2. Not possible to fully block Chinese firms: officials

They say many companies have linkages of some sort with military

  • Despite the uproar against the use of Chinese products amid the border stand-off in eastern Ladakh and the government’s decision to ban several apps, government officials say it is not possible to fully decouple the trend due to the substantial investments by Chinese companies in India.
  • Intelligence assessments have cautioned on the direct and indirect links many companies have with the People’s Liberation Army (PLA).
  • “While some measures can be taken, several Chinese investments are quite substantive. It is not possible to fully block them. A worrisome factor is that these Chinese companies have linkages of some sort with the Chinese military,” one government official said on condition of anonymity.
  • In June 2017, China passed a national intelligence law, which gave Beijing powers over Chinese companies’ overseas investments as well. As per the Annual report of the U.S. Secretary of Defence to the Congress on the “Military and Security Developments involving the People’s Republic of China 2019”, this law requires Chinese companies, such as Huawei, ZTE and TikTok to support, provide assistance, and cooperate in China’s national intelligence work, wherever they operate.
  • Article 7 of the law states, “Any organisation or citizen shall support, assist and cooperate with the state intelligence work in accordance with the law… The state protects individuals and organisations that support, assist and cooperate with national intelligence work.”
  • It has direct security implications for all overseas Foreign Direct Investment from China, a second official said.
  • Intelligence assessments have flagged some large Chinese companies with major presence in India having direct or indirect links with the PLA. They include Xindia Steels Limited, China Electronics Technology Group Corporation (CETC), Huawei, Alibaba and Tencent.
  • For instance, Xindia Steels Limited is considered one of the largest joint ventures between India and China and has commissioned a 0.8 mtpa iron ore pelletisation facility in Koppal district of Karnataka at a cost of over ₹250 crore.

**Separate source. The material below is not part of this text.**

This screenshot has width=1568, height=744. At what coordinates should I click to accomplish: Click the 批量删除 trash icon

Its main investor is Xinxing Cathay International Group Co. Ltd. which, as per its website, is “reorganized, reconstructed and unhooked from previous production department and subordinate enterprises and institutions of the General Logistics Department of the PLA”.
  • Huawei, which has generated global concern over its 5G services, was founded by Ren Zhengfei, a former deputy director of the PLA’s engineering corps in 1987. A government decision on its bid for 5G services in India is expected shortly.

Multi-million funding

  • CETC in 2018 announced $46 million investment in a 200 MW photo-voltaic manufacturing unit in Andhra Pradesh. Officials pointed out that CETC is China’s leading military electronics manufacturer, and also makes Hikvision CCTV cameras.

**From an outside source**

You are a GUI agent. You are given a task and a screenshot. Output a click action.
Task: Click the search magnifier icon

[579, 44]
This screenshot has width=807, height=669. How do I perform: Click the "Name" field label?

  • It has been implicated by the U.S. Department of Justice in at least three cases of illegal exports and many employees have been convicted for military espionage, the second official stated.
  • CETC also provides technology used for human rights abuses in Xinjiang, where around one million are held in re-education camps, assessments noted.

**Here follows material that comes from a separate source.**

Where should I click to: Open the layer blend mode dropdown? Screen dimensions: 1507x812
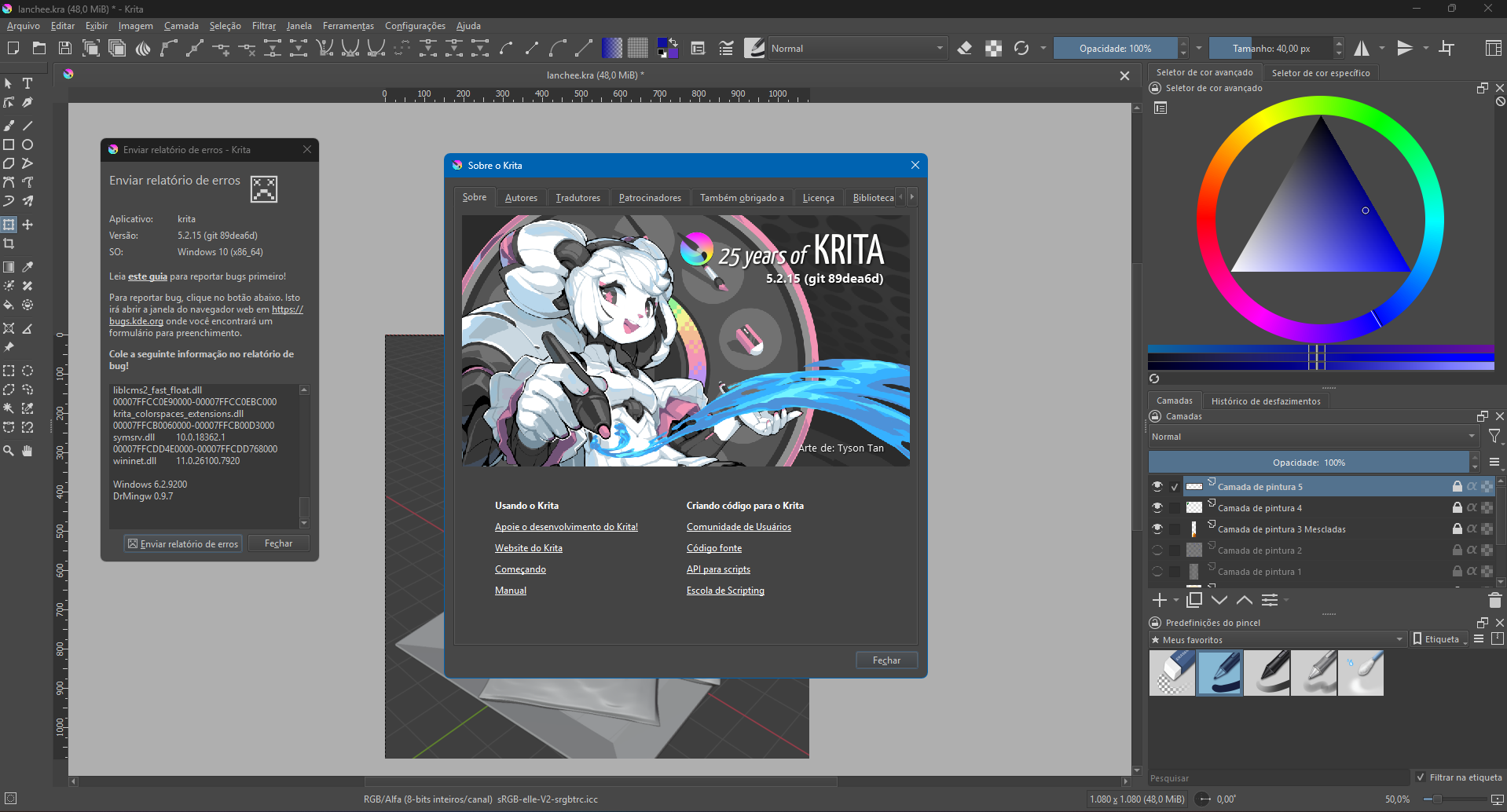(x=1313, y=437)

  • Another aspect that raised red flags is Chinese investments in Indian technology start-ups. The U.S.-China Economic and Security Review Commission, a U.S. Congressional commission, said in its 2019 report, “The Chinese government’s military-civil fusion policy aims to spur innovation and economic growth through an array of policies and other government-supported mechanisms, including Venture Capital VC) funds, while leveraging the fruits of civilian innovation for China’s defence sector.”
  • This raises a question mark on Chinese VC investments in India, including big names like Alibaba and Tencent, the second official said.